▶ [What the task asks]: Across the material below, how many lines contain the word "computer"? Give only the number.

▶ [Data shown]:
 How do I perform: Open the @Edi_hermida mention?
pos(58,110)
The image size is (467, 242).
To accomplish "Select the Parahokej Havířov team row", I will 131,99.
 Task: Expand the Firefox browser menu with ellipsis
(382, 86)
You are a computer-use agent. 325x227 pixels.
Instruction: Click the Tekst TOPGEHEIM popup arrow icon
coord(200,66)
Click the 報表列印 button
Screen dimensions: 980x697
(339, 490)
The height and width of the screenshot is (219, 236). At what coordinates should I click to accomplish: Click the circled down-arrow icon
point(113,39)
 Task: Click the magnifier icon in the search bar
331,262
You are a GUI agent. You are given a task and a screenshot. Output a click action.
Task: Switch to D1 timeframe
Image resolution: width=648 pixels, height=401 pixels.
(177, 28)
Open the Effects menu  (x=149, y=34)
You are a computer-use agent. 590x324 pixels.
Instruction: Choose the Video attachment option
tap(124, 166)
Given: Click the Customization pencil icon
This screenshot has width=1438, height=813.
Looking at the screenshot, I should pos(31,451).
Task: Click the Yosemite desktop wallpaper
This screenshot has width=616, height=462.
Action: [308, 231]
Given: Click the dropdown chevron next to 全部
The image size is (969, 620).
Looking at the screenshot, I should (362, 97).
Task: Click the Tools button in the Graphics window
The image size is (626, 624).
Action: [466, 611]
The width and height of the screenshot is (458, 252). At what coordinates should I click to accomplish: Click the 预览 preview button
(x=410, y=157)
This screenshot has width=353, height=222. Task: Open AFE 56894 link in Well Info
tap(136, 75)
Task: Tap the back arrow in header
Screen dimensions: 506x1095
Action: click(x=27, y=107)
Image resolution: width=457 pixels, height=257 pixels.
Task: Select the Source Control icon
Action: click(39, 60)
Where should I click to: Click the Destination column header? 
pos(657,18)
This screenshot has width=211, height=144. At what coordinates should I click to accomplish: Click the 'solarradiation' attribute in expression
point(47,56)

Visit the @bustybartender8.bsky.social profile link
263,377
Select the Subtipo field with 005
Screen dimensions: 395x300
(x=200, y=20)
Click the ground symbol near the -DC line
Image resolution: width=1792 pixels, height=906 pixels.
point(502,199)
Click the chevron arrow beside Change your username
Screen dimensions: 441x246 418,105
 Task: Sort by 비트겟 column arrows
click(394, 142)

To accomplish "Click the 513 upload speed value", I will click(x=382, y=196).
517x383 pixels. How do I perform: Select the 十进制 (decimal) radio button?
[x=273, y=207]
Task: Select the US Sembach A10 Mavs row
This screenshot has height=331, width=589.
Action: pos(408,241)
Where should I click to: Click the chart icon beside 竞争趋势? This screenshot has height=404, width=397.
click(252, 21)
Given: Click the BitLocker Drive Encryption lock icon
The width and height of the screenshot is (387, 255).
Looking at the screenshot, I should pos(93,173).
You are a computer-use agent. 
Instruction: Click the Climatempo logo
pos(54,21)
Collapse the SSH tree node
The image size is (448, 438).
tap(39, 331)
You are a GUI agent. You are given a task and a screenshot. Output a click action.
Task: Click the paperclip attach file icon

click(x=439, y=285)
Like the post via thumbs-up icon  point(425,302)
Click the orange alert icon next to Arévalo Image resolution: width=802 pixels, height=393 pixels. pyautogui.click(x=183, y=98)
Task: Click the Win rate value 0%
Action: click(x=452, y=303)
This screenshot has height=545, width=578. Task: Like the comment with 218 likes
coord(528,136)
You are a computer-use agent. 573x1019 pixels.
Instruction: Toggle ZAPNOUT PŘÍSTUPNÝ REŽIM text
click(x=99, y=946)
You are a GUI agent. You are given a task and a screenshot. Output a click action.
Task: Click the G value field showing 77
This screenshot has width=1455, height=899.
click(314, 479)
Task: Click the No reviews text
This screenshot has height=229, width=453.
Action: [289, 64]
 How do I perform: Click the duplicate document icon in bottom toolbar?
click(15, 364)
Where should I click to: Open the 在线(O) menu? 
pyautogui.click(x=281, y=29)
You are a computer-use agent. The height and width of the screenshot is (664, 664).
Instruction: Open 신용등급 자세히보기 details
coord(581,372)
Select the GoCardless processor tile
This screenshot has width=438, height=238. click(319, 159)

▶ [Solved problem]: 5